§ DOCUMENT TEXT:
▽

Transverse myelitis

Transverse Myelitis and MS

Transverse myelitis can appear as the first symptom in conditions such as multiple sclerosis (MS) or neuromyelitis optica (NMO).

TM is sometimes a feature of relapsing-remitting multiple sclerosis (MS). This type of TM may be associated with demyelination or focal inflammation in the white matter of other regions of the central nervous system. In the past, many patients with monophasic forms of TM were erroneously classified as MS and, likewise, some MS patients were misdiagnosed as TM.

The right diagnosis is critical for future management as treatment strategies may be very different for patients with MS compared to those with TM. In patients diagnosed with TM, a brain MRI and CSF studies are quite important to clarify the presence of MS. Brain MRI may help to identify the existence of areas of demyelination in other regions of the central nervous system other than the spinal cord. CSF studies may be helpful to determine if antibodies are being synthesized within the central nervous system (e.g., oligoclonal bands), a finding that may support a diagnosis of MS.

△

Source records:

▽

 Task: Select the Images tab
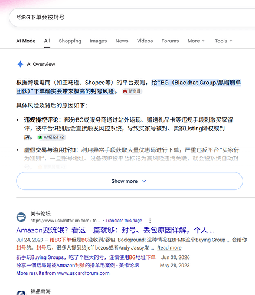(x=98, y=41)
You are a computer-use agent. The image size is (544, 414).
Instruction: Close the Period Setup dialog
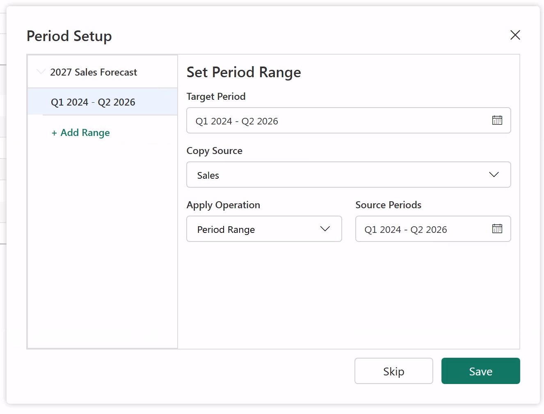click(x=515, y=35)
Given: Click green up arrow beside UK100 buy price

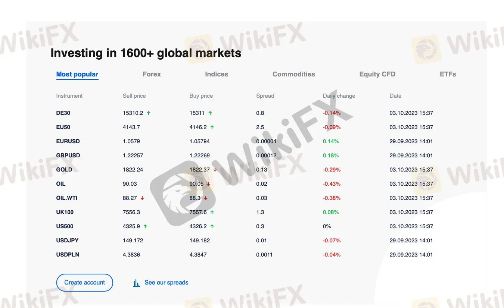Looking at the screenshot, I should click(212, 212).
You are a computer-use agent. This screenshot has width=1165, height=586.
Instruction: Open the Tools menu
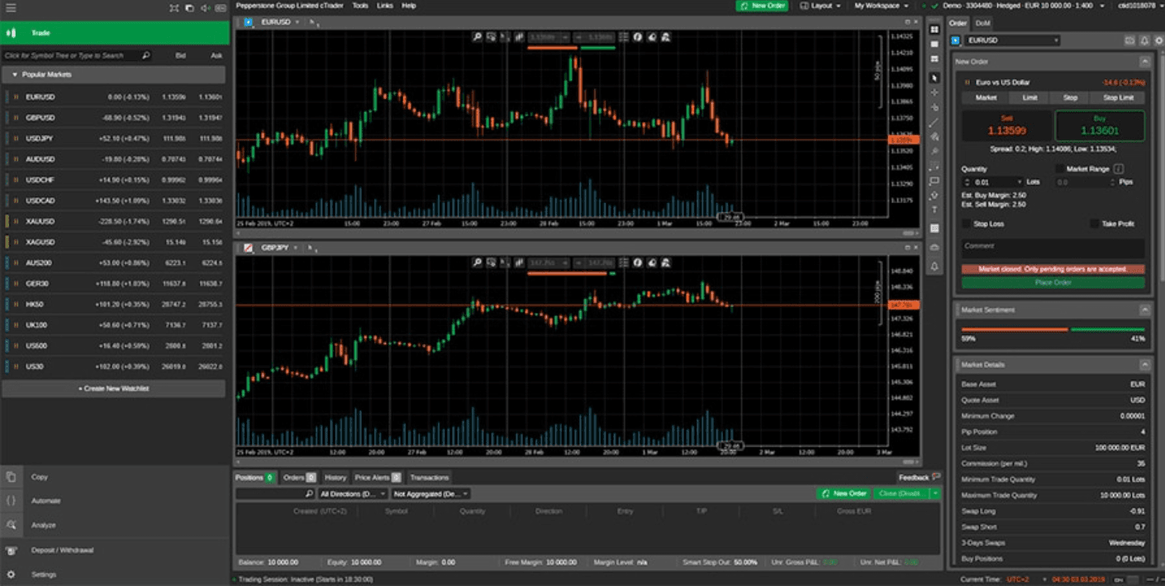360,6
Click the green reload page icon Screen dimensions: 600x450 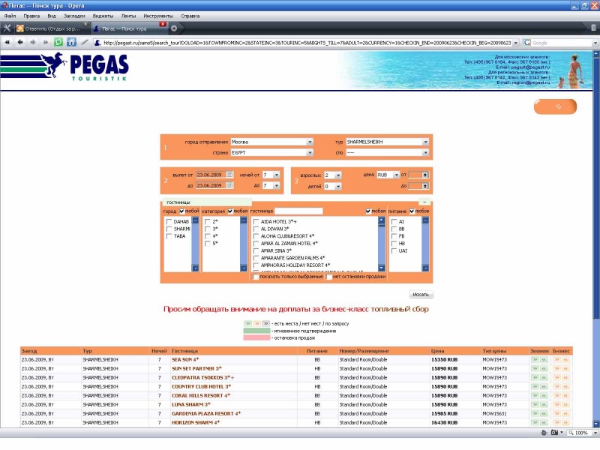coord(59,43)
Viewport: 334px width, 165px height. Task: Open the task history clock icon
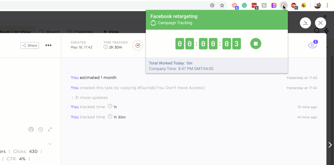click(x=40, y=129)
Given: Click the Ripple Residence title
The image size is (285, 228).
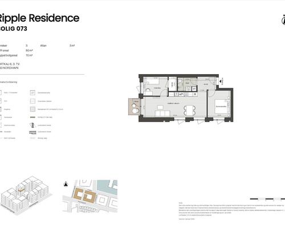Looking at the screenshot, I should 39,18.
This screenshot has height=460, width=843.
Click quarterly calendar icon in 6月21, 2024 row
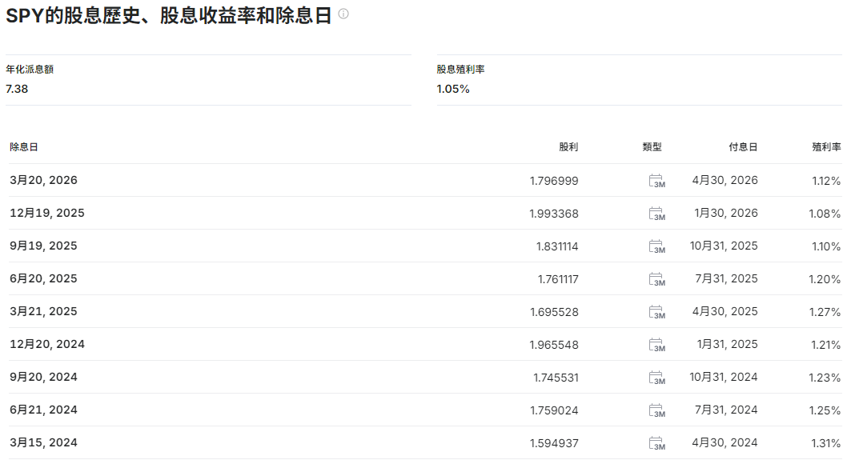click(x=656, y=410)
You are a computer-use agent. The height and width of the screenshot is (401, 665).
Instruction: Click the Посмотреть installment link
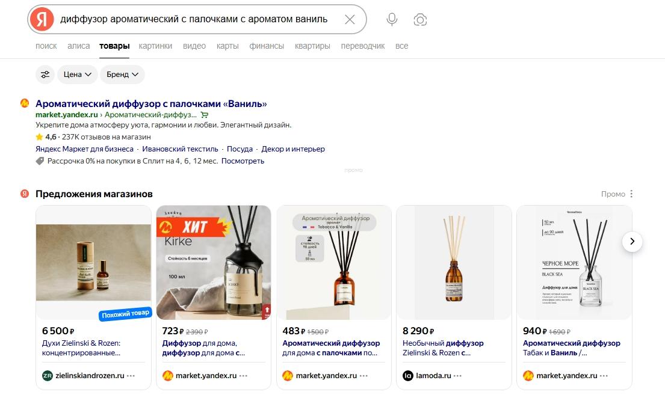tap(243, 161)
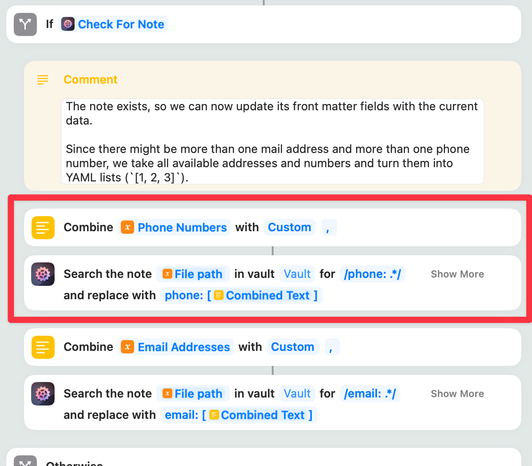Expand Show More on the email search action

[x=457, y=394]
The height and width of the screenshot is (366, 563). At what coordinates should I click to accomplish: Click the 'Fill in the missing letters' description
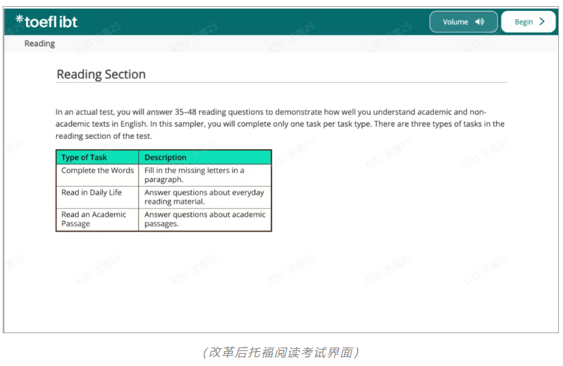click(x=194, y=174)
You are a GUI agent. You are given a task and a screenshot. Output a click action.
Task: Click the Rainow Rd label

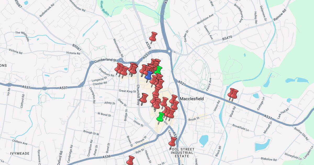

△

§ APPLY WHAT YOU READ:
1. According to the transverse myelitis passage, what may CSF studies help determine?
2. Reproduce word for word the part of the transverse myelitis passage starting at "Transverse myelitis can" and ending at "misdiagnosed as TM.".
3. Decide whether each statement agrees with the transverse myelitis passage: (a) transverse myelitis can be the first symptom of neuromyelitis optica; (b) treatment strategies for MS and TM are the same; (c) brain MRI is used to find demyelination only in the spinal cord. For each, answer yes or no and quote the deciding words.

§ RESPONSE LIST:
1. CSF studies may help determine whether antibodies are being synthesized within the central nervous system, such as oligoclonal bands.

2.
Transverse myelitis can appear as the first symptom in conditions such as multiple sclerosis (MS) or neuromyelitis optica (NMO).

TM is sometimes a feature of relapsing-remitting multiple sclerosis (MS). This type of TM may be associated with demyelination or focal inflammation in the white matter of other regions of the central nervous system. In the past, many patients with monophasic forms of TM were erroneously classified as MS and, likewise, some MS patients were misdiagnosed as TM.

3.
(a) Yes: "Transverse myelitis can appear as the first symptom in conditions such as multiple sclerosis (MS) or neuromyelitis optica (NMO)."
(b) No: "treatment strategies may be very different for patients with MS compared to those with TM."
(c) No: "Brain MRI may help to identify the existence of areas of demyelination in other regions of the central nervous system other than the spinal cord."